カウンタ164´は、カウント値1以降については第1のカウンタイネーブル信号S163と第2のカウンタイネーブル信号S163Aがハイレベルとなる条件にてカウントアップを行う。
本実施形態に係る無線通信装置102では、上述の第2の実施形態に係る無線通信装置101と同様、カウンタ164´のインクリメント動作に連動してオフセット補正量S16および周波数補正量S20B(周波数設定値S22)を段階的に変化させる。PLLロック検出信号S23Aは、新たな周波数設定値S22が与えられ、ローカル信号S23の周波数が設定周波数に収束するとローレベルからハイレベルに遷移する。第2のカウンタイネーブル信号S163Aは、PLLロック検出信号S23Aのハイレベルを検出するとハイレベルとなる。従って、カウンタ164´は、ローカル信号S23の周波数が安定状態となった後にカウントアップを行う。つまり、ローカル信号S23の周波数が安定状態となった後に、オフセット補正量S16および周波数補正量S20B(周波数設定値S22)が更新される。
このように、本実施形態に係る無線通信装置102によれば、ローカル信号S23の周波数が安定化するまでの安定化期間Tと、オフセット補正量S16および周波数補正量S20B(周波数設定値S22)の変更タイミングとを完全に連動させることが可能となる。これにより、周波数検波信号S15に生ずるDCオフセットと、オフセット補正量S16との間の不整合をほぼ完全に解消することができる。その結果、自動周波数補正(AFC)が開始直後にDCオフセット除去部17から出力される周波数検波信号S17はゼロレベルを中心とする波形となり、自動周波数制御(AFC)開始後におけるビットエラーの発生を防止することが可能となる。
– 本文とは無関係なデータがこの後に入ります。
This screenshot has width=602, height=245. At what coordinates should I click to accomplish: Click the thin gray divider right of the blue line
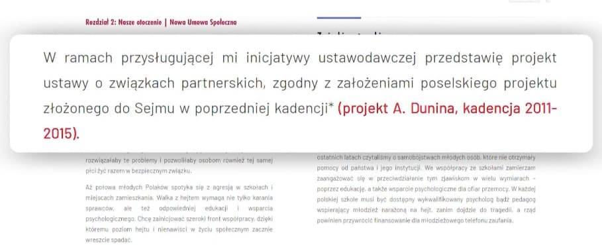[448, 18]
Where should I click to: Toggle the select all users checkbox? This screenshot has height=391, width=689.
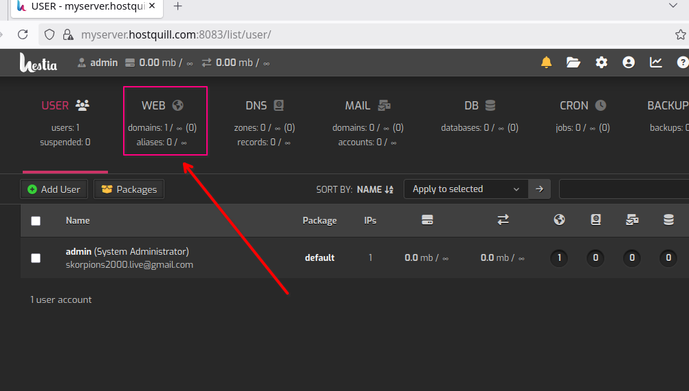point(36,221)
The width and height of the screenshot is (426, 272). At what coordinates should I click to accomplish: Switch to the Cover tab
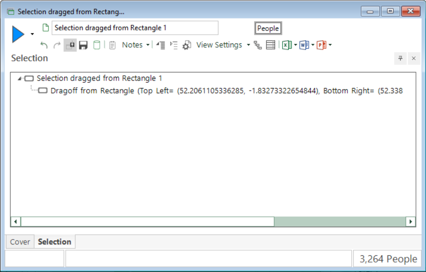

従って、このビットエラーを回避するために必要であった長いプリアンブル領域を短縮することができ、送信側において、送信時間の短縮を図ることが可能となるので、送信側と受信側との間でより小さい電力で無線通信を行うことが可能となる。
なお、上記の各実施形態では、0〜8までカウントするカウンタ164、164´と、1/8乗算器166と、乗算器167とを組み合わせて、オフセット補正量S16を8段階で変化させる場合を例示したが、これに限定されるものではなく、オフセット補正量S16を任意のステップ数で変化させることが可能である。この場合、0〜nまでをカウントするカウンタと、1/n乗算器(nは任意の自然数)を用いればよい。また、この場合において、周波数補正量S20Bをオフセット補正量S16に連動して変化させる場合、1/8乗算器210を1/n乗算器に置き換えればよい。また、このような回路構成に限らず、他の回路構成によってオフセット補正量および周波数補正量を段階的に変化させるようにしてもよい。
また、上述の各実施形態では、FSK変調方式で変調された変調信号を受信する場合を例示したが、受信信号の変調方式は、FSK変調方式以外の他の変調方式であってもよい。